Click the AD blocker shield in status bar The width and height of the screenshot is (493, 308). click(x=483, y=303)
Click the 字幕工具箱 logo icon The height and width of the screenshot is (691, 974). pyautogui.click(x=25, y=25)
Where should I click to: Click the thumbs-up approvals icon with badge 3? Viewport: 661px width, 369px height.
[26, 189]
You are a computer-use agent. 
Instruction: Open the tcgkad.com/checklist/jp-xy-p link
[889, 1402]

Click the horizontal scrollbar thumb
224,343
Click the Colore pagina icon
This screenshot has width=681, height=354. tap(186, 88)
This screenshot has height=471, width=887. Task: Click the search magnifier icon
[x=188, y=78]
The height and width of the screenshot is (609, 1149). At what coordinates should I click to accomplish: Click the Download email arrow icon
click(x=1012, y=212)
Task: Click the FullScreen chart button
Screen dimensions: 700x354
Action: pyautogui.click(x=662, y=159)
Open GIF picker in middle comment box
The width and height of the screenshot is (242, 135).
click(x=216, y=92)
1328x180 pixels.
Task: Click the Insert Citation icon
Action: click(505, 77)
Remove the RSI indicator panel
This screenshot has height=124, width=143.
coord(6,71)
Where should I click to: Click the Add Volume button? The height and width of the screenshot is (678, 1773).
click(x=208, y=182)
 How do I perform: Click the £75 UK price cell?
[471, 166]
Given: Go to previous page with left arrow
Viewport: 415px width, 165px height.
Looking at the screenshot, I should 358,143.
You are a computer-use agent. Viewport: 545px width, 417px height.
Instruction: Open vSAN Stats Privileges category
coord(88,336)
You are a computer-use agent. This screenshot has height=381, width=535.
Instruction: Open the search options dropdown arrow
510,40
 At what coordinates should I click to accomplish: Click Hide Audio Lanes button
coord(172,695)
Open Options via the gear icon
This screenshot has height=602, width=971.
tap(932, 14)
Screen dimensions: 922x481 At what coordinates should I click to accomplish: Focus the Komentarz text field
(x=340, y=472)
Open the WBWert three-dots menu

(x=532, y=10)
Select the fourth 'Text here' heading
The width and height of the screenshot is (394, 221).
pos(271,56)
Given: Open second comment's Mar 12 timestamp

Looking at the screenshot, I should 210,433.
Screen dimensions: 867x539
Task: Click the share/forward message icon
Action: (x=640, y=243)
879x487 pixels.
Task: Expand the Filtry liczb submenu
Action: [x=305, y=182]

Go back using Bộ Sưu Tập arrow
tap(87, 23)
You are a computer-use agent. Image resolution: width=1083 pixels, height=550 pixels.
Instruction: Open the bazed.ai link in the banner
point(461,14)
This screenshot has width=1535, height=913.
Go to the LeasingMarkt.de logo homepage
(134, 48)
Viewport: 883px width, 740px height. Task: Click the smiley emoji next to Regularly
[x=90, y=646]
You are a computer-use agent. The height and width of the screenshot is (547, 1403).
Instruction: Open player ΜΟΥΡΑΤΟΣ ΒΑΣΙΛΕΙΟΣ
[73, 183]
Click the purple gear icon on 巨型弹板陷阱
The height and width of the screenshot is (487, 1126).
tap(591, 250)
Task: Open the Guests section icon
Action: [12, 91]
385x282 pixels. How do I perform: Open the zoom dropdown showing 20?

━━━━━━━━━━

Your assignment:
Lines from the one containing "Go to the LeasingMarkt.de logo homepage" through the final line of the entries are the only ones to print, and each must match exactly.

Solution:
Go to the LeasingMarkt.de logo homepage
(134, 48)
Viewport: 883px width, 740px height. Task: Click the smiley emoji next to Regularly
[x=90, y=646]
You are a computer-use agent. The height and width of the screenshot is (547, 1403).
Instruction: Open player ΜΟΥΡΑΤΟΣ ΒΑΣΙΛΕΙΟΣ
[73, 183]
Click the purple gear icon on 巨型弹板陷阱
The height and width of the screenshot is (487, 1126).
tap(591, 250)
Task: Open the Guests section icon
Action: [12, 91]
385x282 pixels. How do I perform: Open the zoom dropdown showing 20?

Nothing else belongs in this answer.